Association of clinical events with everolimus exposure in kidney transplant patients receiving reduced cyclosporine.
Shihab F.S, Cibrik D, et al.Clinical Transplantation. 2013; 27(2): 217-226
Aims
To investigate the correlation of clinical events with everolimus trough concentrations in newly transplanted kidney transplant recipients receiving everolimus with reduced exposure cyclosporine (CsA) and steroids.
Interventions
Participants were randomized into one of three groups; everolimus 0.75 mg b.i.d targeting a trough concentration of 3-8 ng/mL with reduced CsA, everolimus 1.5 mg b.i.d targeting a trough concentration of 6-12 ng/mL or MPA as enteric coated mycophenolate sodium 720 mg b.i.d with standard CsA.
Participants
556 adult primary, de novo kidney transplant recipients.
Outcomes
The primary endpoint was the efficacy failure, defined as treated biopsy-proven acute rejection (BPAR), graft loss, death, or loss to follow-up.
Follow-up
24 months.
CET Conclusions
This pre planned analysis of data from a large randomised controlled trial comparing two doses of everolimus with reduced dose cyclosporine and a control group receiving standard dose cyclosporine with MPA suggested that there was an association between exposure to everolimus as measured by trough levels and clinical complications in patients receiving reduced exposure CSA. The original trial from which this data was extracted was methodologically sound but it is difficult to be sure what the conclusions are from this study other than that low trough levels of everolimus were less effective than high levels and there was an increased rate of complications, such as wound healing and hypercholesterolemia at higher exposure levels.

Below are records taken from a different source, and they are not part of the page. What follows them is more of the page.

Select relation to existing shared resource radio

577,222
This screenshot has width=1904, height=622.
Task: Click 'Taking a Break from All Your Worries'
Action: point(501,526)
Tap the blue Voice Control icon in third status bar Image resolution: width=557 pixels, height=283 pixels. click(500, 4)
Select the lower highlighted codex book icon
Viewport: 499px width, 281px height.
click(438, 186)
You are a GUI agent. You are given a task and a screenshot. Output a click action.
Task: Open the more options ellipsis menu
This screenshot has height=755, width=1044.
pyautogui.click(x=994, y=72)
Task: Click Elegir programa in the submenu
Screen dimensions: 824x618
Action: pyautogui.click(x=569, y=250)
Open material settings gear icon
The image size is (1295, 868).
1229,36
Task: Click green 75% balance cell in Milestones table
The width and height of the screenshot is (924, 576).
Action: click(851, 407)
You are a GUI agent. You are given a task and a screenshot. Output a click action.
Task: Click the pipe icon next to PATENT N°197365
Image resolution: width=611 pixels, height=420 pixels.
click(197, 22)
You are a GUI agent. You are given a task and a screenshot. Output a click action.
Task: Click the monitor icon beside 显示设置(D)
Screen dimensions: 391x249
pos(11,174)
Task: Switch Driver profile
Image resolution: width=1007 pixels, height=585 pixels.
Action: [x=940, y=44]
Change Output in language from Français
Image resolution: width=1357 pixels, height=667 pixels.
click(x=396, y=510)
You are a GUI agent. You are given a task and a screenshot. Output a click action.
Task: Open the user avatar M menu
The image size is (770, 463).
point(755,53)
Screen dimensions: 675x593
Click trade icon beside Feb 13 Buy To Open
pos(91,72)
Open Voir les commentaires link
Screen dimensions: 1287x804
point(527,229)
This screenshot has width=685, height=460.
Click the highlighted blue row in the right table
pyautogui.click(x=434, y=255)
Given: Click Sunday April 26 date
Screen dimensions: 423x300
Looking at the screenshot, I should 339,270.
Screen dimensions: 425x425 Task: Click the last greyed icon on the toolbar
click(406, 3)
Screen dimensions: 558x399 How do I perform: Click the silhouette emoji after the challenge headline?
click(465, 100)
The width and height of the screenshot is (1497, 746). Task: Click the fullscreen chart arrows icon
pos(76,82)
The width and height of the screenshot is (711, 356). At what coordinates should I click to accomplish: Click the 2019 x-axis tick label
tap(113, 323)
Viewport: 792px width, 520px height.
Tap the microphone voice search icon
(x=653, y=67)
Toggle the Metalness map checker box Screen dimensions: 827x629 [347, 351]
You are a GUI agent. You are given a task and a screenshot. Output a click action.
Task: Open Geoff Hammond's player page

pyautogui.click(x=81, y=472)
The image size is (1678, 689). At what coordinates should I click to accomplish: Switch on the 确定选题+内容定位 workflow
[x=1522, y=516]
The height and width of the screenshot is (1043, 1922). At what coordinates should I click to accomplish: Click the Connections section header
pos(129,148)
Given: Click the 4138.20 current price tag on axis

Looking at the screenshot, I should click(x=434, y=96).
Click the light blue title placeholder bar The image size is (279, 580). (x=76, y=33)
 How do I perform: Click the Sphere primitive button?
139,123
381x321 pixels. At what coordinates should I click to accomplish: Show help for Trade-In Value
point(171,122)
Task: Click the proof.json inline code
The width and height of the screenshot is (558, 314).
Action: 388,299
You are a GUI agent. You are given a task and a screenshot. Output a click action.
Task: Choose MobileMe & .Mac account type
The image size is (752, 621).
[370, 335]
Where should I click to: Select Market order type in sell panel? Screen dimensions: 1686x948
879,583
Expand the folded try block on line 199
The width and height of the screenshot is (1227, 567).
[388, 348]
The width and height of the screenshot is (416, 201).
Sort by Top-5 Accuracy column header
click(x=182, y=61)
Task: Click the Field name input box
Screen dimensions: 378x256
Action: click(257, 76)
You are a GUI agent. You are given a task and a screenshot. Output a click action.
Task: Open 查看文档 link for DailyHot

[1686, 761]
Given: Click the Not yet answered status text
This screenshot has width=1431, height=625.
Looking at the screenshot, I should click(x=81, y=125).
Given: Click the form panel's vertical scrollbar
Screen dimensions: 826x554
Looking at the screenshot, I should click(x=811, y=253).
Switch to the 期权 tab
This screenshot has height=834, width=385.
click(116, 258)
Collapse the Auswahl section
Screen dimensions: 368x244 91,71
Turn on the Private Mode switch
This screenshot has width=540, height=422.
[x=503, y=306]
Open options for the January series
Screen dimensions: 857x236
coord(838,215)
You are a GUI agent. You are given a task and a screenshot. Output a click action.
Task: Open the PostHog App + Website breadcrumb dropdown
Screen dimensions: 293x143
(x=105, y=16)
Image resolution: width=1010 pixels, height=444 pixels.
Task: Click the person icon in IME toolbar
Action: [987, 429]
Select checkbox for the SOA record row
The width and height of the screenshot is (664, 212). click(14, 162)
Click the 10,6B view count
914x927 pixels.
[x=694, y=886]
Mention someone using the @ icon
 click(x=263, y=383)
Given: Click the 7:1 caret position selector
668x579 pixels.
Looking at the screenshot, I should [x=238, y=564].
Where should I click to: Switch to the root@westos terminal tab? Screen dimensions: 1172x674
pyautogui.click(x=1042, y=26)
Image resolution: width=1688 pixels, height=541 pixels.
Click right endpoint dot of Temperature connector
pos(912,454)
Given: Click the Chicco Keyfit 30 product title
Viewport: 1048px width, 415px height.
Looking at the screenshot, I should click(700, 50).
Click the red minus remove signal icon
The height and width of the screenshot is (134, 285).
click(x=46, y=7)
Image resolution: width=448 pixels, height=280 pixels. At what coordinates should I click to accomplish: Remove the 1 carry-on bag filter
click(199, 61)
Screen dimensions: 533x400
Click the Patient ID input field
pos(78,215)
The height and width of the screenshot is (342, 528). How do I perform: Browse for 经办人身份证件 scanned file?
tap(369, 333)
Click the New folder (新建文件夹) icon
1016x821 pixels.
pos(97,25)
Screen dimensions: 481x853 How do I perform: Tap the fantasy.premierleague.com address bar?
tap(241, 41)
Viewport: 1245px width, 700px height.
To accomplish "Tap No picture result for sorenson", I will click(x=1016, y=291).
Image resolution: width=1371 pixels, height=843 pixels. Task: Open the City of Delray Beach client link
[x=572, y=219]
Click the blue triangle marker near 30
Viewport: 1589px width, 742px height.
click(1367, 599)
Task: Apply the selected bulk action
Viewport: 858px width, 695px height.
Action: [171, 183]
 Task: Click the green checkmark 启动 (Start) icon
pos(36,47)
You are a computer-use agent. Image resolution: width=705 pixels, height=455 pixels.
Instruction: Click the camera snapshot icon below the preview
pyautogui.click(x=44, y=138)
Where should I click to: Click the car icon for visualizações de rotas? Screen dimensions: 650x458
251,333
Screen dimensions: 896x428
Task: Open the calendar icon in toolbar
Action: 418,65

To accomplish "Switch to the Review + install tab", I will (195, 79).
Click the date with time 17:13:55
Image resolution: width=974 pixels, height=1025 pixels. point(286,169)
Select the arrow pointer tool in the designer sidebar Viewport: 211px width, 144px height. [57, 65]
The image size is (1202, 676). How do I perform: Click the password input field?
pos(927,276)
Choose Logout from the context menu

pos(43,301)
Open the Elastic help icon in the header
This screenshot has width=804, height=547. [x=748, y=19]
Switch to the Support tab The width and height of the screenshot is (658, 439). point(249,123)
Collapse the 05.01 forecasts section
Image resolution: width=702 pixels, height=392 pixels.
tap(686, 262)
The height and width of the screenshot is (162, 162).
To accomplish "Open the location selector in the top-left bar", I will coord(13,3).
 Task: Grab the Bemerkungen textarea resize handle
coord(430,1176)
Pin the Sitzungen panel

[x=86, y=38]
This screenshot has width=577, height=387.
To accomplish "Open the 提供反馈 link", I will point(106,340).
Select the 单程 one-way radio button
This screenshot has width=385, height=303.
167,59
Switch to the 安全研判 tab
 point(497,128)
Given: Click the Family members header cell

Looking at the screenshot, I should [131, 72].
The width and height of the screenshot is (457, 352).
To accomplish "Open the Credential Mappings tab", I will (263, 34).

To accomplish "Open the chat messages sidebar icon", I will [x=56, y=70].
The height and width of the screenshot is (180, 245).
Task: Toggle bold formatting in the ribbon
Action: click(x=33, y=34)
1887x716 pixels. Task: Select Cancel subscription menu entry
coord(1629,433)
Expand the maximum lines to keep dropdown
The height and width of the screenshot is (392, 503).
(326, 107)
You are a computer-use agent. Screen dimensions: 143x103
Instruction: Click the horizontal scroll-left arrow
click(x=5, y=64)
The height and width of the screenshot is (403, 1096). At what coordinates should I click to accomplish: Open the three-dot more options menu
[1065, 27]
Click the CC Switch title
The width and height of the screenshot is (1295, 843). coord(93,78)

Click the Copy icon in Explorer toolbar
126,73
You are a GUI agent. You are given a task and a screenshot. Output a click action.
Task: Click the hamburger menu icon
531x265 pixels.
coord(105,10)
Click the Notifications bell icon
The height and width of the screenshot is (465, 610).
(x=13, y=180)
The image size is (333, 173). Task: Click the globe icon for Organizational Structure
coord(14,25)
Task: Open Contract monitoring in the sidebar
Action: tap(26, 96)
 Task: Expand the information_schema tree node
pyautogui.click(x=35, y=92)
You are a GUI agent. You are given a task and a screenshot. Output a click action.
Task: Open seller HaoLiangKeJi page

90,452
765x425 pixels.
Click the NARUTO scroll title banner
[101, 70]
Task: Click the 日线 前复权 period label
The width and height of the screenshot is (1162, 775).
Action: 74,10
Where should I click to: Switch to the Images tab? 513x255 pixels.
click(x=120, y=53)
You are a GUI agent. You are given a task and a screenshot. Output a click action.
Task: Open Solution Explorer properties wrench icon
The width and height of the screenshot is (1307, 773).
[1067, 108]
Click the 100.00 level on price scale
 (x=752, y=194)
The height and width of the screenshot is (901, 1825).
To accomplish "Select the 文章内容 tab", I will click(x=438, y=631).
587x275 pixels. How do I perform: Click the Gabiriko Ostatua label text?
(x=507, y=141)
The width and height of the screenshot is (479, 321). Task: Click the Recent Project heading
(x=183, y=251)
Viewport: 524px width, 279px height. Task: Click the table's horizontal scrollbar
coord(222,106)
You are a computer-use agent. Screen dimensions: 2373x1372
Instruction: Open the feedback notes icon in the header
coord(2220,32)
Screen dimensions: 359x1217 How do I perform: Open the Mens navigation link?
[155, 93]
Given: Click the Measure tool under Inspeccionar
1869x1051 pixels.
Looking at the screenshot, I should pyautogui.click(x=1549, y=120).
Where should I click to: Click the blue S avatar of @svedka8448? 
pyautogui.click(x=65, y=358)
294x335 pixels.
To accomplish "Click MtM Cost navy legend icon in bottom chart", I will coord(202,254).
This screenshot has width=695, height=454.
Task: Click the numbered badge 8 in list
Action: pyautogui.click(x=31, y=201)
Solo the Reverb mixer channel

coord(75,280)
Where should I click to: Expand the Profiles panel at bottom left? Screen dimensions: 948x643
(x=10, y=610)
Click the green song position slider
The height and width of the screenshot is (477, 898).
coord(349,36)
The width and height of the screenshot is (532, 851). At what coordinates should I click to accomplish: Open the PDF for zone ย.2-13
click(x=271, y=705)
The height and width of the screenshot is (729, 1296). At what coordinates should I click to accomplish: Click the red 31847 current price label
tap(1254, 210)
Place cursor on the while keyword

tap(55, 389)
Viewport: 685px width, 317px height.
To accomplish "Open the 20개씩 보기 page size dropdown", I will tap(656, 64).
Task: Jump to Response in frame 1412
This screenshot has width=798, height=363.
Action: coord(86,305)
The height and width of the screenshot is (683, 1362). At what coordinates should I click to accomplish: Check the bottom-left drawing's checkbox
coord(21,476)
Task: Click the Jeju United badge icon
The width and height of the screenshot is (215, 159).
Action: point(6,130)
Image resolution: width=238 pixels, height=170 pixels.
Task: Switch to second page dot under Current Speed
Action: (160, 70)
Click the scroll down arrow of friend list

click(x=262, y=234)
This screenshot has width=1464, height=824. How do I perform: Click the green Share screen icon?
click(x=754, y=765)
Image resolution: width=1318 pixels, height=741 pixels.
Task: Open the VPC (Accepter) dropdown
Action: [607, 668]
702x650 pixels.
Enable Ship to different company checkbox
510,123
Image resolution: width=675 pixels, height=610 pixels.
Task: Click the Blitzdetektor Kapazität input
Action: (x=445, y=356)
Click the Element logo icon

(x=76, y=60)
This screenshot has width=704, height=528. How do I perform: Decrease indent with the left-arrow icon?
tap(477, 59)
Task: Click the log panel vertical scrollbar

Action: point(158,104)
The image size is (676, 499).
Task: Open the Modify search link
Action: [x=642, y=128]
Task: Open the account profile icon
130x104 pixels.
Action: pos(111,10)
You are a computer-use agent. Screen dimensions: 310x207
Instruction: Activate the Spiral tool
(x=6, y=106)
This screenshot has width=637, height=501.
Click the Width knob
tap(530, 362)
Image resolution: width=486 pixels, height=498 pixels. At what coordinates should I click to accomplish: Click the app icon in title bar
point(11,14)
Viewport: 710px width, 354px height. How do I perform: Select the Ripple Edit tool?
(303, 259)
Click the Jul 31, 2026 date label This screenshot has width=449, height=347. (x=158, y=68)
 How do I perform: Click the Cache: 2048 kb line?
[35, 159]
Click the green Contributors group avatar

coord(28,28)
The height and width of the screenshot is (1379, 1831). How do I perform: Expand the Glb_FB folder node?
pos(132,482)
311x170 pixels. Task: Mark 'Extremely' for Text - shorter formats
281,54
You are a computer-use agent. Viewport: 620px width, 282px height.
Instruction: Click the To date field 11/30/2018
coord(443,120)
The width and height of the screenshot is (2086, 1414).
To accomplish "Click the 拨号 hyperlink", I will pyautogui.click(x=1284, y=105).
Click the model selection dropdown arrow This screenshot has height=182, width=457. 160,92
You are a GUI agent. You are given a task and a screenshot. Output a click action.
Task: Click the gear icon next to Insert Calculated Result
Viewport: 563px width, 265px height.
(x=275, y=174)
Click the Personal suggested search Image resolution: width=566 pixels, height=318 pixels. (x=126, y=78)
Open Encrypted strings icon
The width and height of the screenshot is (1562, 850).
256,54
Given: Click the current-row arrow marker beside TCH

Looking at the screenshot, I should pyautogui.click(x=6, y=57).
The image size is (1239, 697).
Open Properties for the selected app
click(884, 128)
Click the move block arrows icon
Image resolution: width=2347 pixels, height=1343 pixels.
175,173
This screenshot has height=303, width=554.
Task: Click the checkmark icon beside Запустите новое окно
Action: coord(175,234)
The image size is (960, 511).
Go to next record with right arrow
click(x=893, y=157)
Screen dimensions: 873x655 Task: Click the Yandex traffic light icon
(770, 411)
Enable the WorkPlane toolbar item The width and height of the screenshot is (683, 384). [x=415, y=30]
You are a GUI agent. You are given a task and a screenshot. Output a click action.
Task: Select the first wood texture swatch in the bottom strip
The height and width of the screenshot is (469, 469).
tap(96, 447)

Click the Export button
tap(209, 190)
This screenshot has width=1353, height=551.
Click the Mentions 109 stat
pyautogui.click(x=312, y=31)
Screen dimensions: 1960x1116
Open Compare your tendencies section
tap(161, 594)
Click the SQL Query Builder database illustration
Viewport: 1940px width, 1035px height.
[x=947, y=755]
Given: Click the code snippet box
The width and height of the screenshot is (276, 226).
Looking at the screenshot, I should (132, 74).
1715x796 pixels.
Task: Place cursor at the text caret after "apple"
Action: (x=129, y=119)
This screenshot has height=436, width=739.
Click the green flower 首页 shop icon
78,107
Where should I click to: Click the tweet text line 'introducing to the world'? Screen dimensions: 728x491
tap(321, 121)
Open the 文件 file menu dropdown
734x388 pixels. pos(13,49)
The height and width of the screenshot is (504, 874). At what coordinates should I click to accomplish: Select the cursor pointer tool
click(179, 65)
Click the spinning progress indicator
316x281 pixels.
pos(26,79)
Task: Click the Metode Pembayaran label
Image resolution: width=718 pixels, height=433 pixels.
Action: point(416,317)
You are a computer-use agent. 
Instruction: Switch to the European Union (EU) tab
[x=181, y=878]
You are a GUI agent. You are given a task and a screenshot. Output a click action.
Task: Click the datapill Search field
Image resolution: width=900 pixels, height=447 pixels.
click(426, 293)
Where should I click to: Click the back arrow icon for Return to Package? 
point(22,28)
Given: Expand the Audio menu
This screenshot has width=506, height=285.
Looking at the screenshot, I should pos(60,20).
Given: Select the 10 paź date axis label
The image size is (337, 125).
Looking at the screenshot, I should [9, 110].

Thus the exposure of patients to everolimus when cyclosporine dose is reduced should be a protocol to be used with considerable caution.
Data analysis
Strict intention-to-treat analysis
Quality notes
Score based on Tedesco S, Cibrik D, et al. Everolimus plus reduced-exposure CsA versus mycophenolic acid plus standard-exposure CsA in renal-transplant recipients. American Journal of Transplantation 2010; 10: 1401.